Consigne a ▸ Dans les lignes, reprenez la partie qui commence par la ligne contenant « Viewport: 1280px width, 720px » et se termine par celle contenant « click(x=494, y=276) », en substituant « bouton » à « button » sans rien changer d'autre.

++++ Texte retenu

En novembre 2003, et à de nombreuses reprises par la suite, le Réseau « Sortir du nucléaire » a fait savoir qu’il détenait un document « confidentiel défense » de la plus grande importance : issu d’EDF, ce document reconnaît que, contrairement à la thèse officielle, le futur réacteur nucléaire EPR n’est pas conçu pour résister à un crash suicide.
Pendant près de trois ans, malgré divers articles dans la presse nationale, l’affaire n’a pas fait le bruit qu’elle méritait : il s’agit tout simplement de l’avenir du nucléaire français. En effet, s’il est construit, l’EPR sera le premier réacteur « post 11 septembre 2001 » et, chacun le comprend bien, il est injustifiable qu’il ne résiste pas à un crash suicide.
Cette évidence a d’ailleurs été bien perçue par les autorités françaises et les industriels du nucléaire (Areva et EDF) qui ont décidé de cacher la vérité aux citoyens. Parmi de nombreux exemples, on peut citer la déclaration de Mme Lauvergeon (PDG d’Areva) le 9 juillet 2005 lors des Rencontres économiques d’Aix-en-Provence consacrées au terrorisme : « Le réacteur EPR a été conçu pour résister à tout, y compris les chutes d’avion ». Or, le fameux document Confidentiel défense d’EDF reconnaît que « les hypothèses relatives à l’impact [d’un avion] doivent assurer une couverture « raisonnable » du risque et ne peuvent prétendre couvrir toutes les éventualités ». L’aveu est clair et sans appel.
On trouve aussi dans ce document des raisonnements biscornus comme « Compte-tenu qu’une centrale nucléaire ne forme pas un très grosse cible et qu’elle est nettement moins haute qu’un immeuble de grande hauteur, il est sans doute assez difficile pour un pilote non chevronné de viser très précisément une zone sensible ». C’est fort peu convaincant d’autant que, le 11 septembre 2001, ces pilotes « non chevronnés » ont malheureusement prouvé qu’ils étaient capables de véritables prouesses.
Mieux : « Un impact en vol horizontal stabilisé supposerait un vol a très basse altitude à peu près impossible à envisager sauf peut-être pour certains sites en bord de mer ». Or, l’EPR est justement prévu pour être installé en bord de mer. (*)
Depuis bientôt trois ans, le Réseau « Sorti du nucléaire » brandissait obstinément ce document qui montre que, derrière le « secret défense », se trouve un véritable mensonge d’Etat. L’affaire vient de bénéficier d’un important coup d’accélérateur grâce à l’intervention impromptue, mardi 16 juin 2006, de la Direction de la surveillance du territoire (DST). Qu’elle en soit remerciée.
Malgré un interrogatoire d’une durée de 15h, la confiscation de nombreux documents, de disques durs et autres CD, les pouvoirs publics n’ont pas de réponse à la question qui les préoccupe : « Qui, à EDF, a procuré des informations au Réseau Sortir du nucléaire ? ».

++++++++
++++ Lignes de l'exercice

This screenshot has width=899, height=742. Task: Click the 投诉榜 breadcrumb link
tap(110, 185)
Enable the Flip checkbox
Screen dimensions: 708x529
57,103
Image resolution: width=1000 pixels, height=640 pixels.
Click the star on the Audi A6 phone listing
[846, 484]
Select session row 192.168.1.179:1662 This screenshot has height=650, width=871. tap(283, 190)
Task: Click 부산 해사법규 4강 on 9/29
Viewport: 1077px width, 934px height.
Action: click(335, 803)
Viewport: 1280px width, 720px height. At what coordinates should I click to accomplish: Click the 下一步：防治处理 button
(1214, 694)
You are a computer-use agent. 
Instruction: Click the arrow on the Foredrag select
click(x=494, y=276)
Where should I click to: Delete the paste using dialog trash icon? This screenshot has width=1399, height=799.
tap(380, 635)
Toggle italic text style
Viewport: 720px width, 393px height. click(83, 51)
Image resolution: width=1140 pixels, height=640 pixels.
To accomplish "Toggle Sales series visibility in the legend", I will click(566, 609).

++++++++

Consigne b ▸ Relevez chacune des dates distinctes mentionnées dans le texte sur le réacteur EPR.

Réponse complète a ▸
Viewport: 1280px width, 720px height. At what coordinates should I click to accomplish: Click the 下一步：防治处理 bouton
(1214, 694)
You are a computer-use agent. 
Instruction: Click the arrow on the Foredrag select
click(x=494, y=276)

Réponse complète b ▸
- novembre 2003
- 11 septembre 2001
- 9 juillet 2005
- mardi 16 juin 2006